_Task to carry out_: Output all of the data exactly, keeping any images out of the copy.

_Material provided_:
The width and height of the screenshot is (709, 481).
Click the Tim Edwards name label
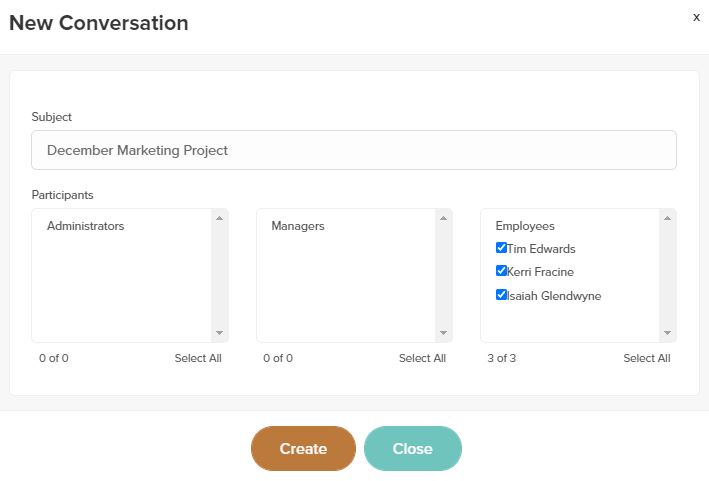point(541,249)
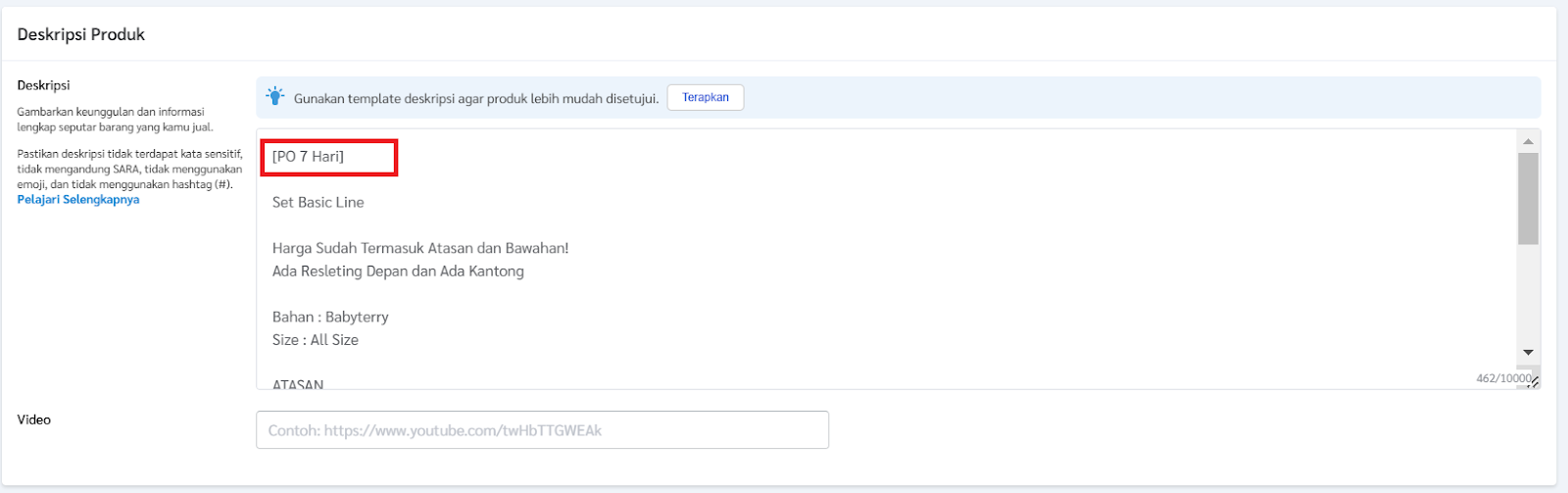Click the Deskripsi field label
The width and height of the screenshot is (1568, 493).
[x=44, y=85]
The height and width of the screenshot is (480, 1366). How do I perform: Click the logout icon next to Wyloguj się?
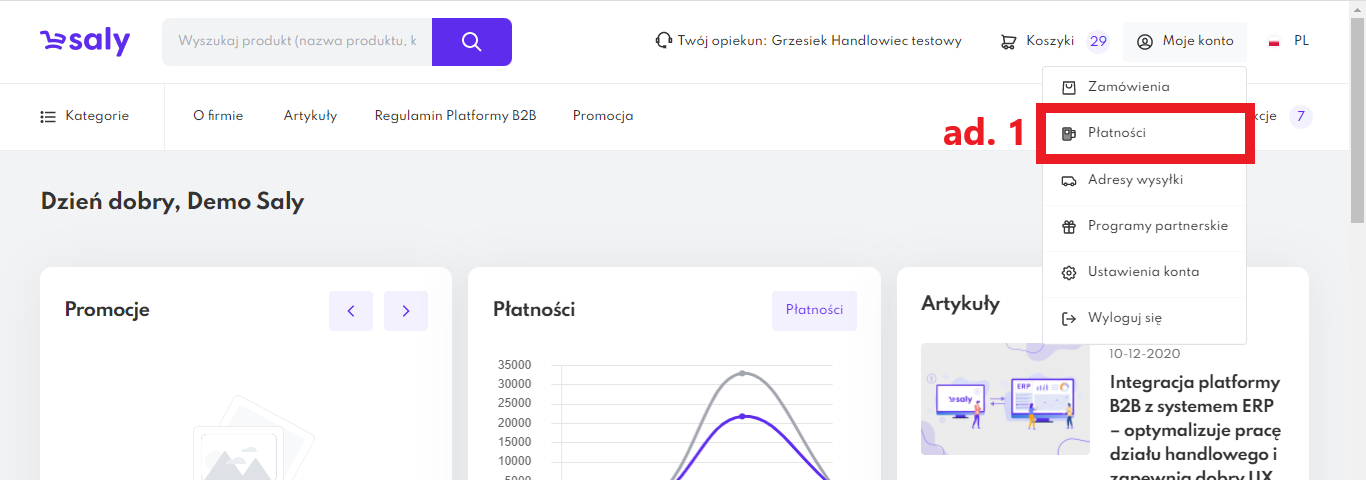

_Solution for this exercise_:
The width and height of the screenshot is (709, 481).
Click the Tim Edwards name label
point(541,249)
Click the Deskripsi field label
The width and height of the screenshot is (1568, 493).
[x=44, y=85]
The height and width of the screenshot is (480, 1366). How do I perform: Click the logout icon next to Wyloguj się?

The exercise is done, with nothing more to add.